I'm still not sold on models below 7-12B, and even without quantization, I feel that they tend to hallucinate a bit too much. With quantization, things tend to get even more...creative.

I run gpt-oss-20b locally, and that is fine for some tasks, but the second things involve searching the web, the results become very much a mixed bag. I run it on a homelab with a Radeon 780m, but the great thing is that I can allocate up to 32GB of RAM to the GPU - that makes things not very fast but reasonably accurate.

The second part is language. I have found very few smaller models that speak Danish well enough to be useful (gemma-3-4b is one), so again - sending the query to a remotely server with a 120B or 403B model makes much more sense from a user-centric standpoint.

pojntfx@mastodon.social

@kstrlworks Ladybird's governance issues really make it not a viable alternative in my eyes. Solid engineering, but damn I won't be working with someone who believes I shouldn't be working or even exist

pojntfx@mastodon.social

@madsenandersc Huh, interesting - yeah I never really deal with languages other than French, German and English I guess, haven't really run into this. For web search, https://newelle.qsk.me/#home has been surprisingly good with a 18B model, even though it's slow.

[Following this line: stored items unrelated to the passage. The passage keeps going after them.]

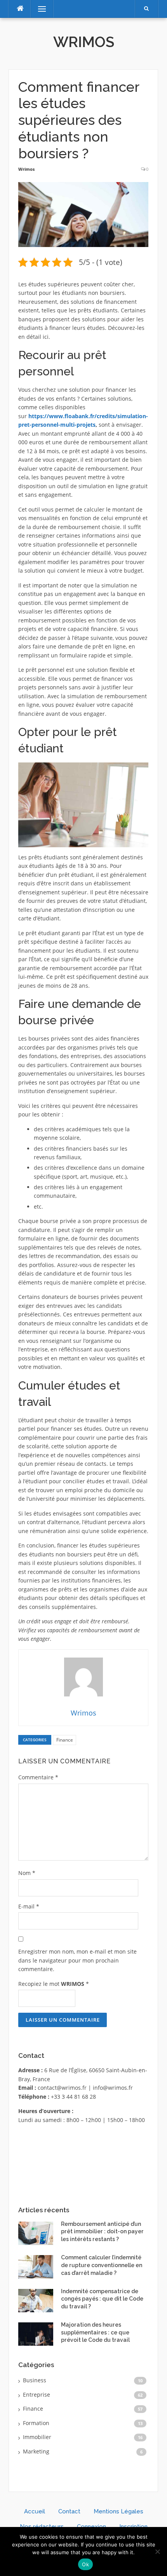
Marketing (36, 2451)
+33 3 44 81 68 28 (73, 2096)
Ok (85, 2564)
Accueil (34, 2511)
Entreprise (36, 2394)
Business (34, 2380)
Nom (26, 1873)
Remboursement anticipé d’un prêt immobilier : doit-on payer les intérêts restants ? (102, 2231)
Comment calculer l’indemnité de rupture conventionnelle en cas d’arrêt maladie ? (101, 2265)
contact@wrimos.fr (62, 2087)
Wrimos (83, 42)
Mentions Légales (118, 2511)
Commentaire (38, 1777)
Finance (64, 1740)
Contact (69, 2511)
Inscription (133, 2526)
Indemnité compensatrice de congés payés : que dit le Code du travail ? (102, 2299)
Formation (36, 2423)
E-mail (28, 1906)
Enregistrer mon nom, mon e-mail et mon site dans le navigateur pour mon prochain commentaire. (77, 1960)
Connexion (91, 2526)
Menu (38, 8)
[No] (157, 2551)
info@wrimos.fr (113, 2087)
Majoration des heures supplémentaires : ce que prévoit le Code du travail (95, 2332)
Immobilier (37, 2437)
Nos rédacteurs (42, 2526)
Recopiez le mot (53, 1983)
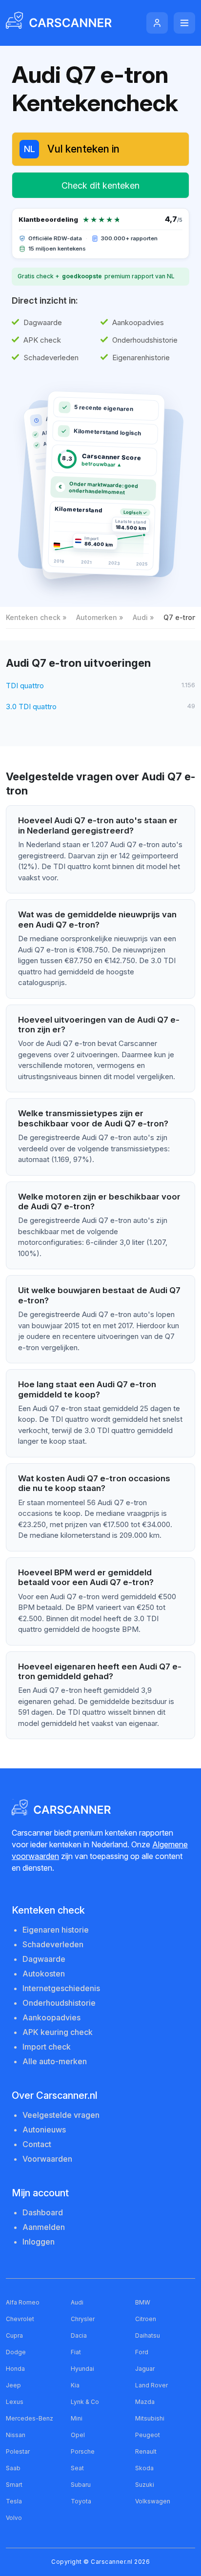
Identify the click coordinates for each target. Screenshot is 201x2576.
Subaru (81, 2484)
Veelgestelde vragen (61, 2115)
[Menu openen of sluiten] (184, 23)
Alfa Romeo (23, 2302)
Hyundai (82, 2368)
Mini (76, 2418)
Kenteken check (33, 617)
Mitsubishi (149, 2418)
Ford (141, 2352)
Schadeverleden (52, 1944)
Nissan (15, 2435)
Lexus (14, 2401)
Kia (75, 2385)
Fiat (76, 2352)
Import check (46, 2047)
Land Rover (151, 2385)
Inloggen (38, 2242)
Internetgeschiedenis (61, 1988)
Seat (77, 2468)
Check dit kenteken (100, 185)
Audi (140, 617)
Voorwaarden (47, 2159)
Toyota (81, 2501)
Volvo (14, 2517)
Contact (36, 2144)
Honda (15, 2368)
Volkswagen (152, 2501)
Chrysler (83, 2319)
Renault (146, 2451)
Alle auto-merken (54, 2061)
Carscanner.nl (112, 2561)
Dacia (79, 2335)
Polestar (18, 2451)
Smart (14, 2484)
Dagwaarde (43, 1959)
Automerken (96, 617)
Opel (78, 2435)
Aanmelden (43, 2227)
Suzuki (144, 2484)
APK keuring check (57, 2032)
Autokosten (43, 1973)
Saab (13, 2468)
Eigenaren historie (55, 1930)
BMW (142, 2302)
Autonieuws (44, 2129)
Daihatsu (147, 2335)
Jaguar (145, 2368)
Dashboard (42, 2212)
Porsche (83, 2451)
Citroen (145, 2319)
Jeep (13, 2385)
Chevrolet (20, 2319)
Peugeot (147, 2435)
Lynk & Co (85, 2401)
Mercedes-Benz (29, 2418)
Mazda (145, 2401)
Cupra (14, 2335)
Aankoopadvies (51, 2017)
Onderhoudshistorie (59, 2003)
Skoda (144, 2468)
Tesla (14, 2501)
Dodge (16, 2352)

I guess one way they could implement the whole remote server situation would be to lean on say an OpenAI-compatible API - which something like vllm, llama.cpp, SGLang and so on can provide

freddy@social.security.plumbing

@pojntfx I have seen PRDs that discuss local models, but I don’t recall if they are part of the mvp. Might just be that folks can set a custom pref in about:config for now.

tommi@pan.rent

@pojntfx Noooo @mala you cannot allow this

madsenandersc@social.vivaldi.net

@pojntfx

I've never heard of Nevelle before - that seems really promising. It definitely does a good job of searching the web when responding to queries, better than what I get from OpenWebUI and Ollama.

Yes, implementing a simple OpenAI compatible interface, where the user can connect to their local AI installation would be almost a given - it would remove a lot of worries about privacy for those who want to keep their information in-house.

My wife work at a place where there are a lot of industry secrets, so using AI is a no-go for them, even if it is just for aggregating data from the web or summarizing their own information from a lot of different documents. For them, local AI is not an option, it is a requirement.